Minnie, an English shepherd, was born into the environment of a breeder/hoarder. At the time Minnie was born, approximately 200 dogs, numerous cats, birds, horses, goats, and chickens also lived on 10 acres of land in a rural country setting in Montana with their owner.

On December 30, 2008, in freezing temperatures, the Yellowstone County Sheriff’s Office conducted a 10 hour raid on the breeder. During this time approximately 189 dogs were seized by means of catch poles, rakes, shovels, whips, and/or whatever means were deemed fit by the authorities to catch and crate as many of the dogs as possible.

In the breeder’s ill attempt to hide puppies, Minnie and her litter mates were placed in a hole in the ground under the breeder’s trailer in which she lives. Hearing whining, one of the deputies discovered the puppies…well, all but Minnie.

Minnie was so small she was not seen when her litter mates were removed from the hole.

Along with 20 plus other intact dogs not caught during the warrant’s 10 hour time period, Minnie was left behind. Late into the night, the breeder heard 8 week-old Minnie whimpering and Minnie was finally removed from the bitter, bitter cold, damp, dark hole in the ground.

For the next 9 months, while the breeder’s animal cruelty case journeyed through the court system, Minnie, the other dogs left behind, and the puppies born after the raid would travel between the breeder’s home and the home of one of the dog breeder’s six children.

In July 2009, a plea agreement was reached between the breeder and Yellowstone County and the fate of all the dogs – those seized and those left behind – eventually rested with a district court judge.

The judge turned over the seized dogs to a specialty breed “rescue” group to place the dogs for adoption and gave the breeder 60 days from sentencing in which to find homes for the dogs left behind or a rescue group to take on the placement of the dogs.

As of 12:01 AM October 10, 2009, all animals not in compliance with the judge’s order remaining on the breeder’s property were going to be seized by the State of Montana and presumably killed.

As a lifelong dog lover when I heard the news of the raid on the breeder’s property I was horrified by the images I pictured in my mind of the dogs’ living conditions. When a call for volunteers to help socialize and clean/feed the seized dogs was announced I signed up immediately.

For the first 5 ½ months of volunteering every day, 7 days a week, 4 – 8 hours a day, I participated in the name calling of the breeder. I showed her no mercy with my words. No one did.

BUT THEN…

My heart began to trouble me.

The truth is that at the time of the raid the dogs were not in the condition most often seen in the news. The truth is that, physically, the majority of the dogs were in fairly good condition in relation to how many there were. Mentally/emotionally, the majority of the dogs were not socialized and fit the description of a “fearful” dog, but physically, the majority were not what is most often pictured in the news when it comes to animal cruelty cases.

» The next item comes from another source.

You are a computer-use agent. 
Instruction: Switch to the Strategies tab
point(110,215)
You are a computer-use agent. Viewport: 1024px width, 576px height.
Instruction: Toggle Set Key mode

The county removed approximately 13 dead dogs from the breeder/hoarder’s property on the day of the raid. Four of the dogs (puppies) had died from parvo and were in a plastic bag that had been set apart from the live dogs so the parvo would not spread. The other dogs had died from wounds related to farm life and injuries from other dogs.

During the 8 months the seized dogs, chickens, and cats were in the county’s custody 69 animals died horribly violent deaths and some of the dogs seized during the raid were never accounted for.

Yes, my heart began to trouble me. Something was terribly wrong with what was occurring.

I began to feel bitterness toward my own words of condemnation I had spoken. The understanding that God had not called me to judge the breeder/hoarder, but instead to show her grace and mercy began to grow within me.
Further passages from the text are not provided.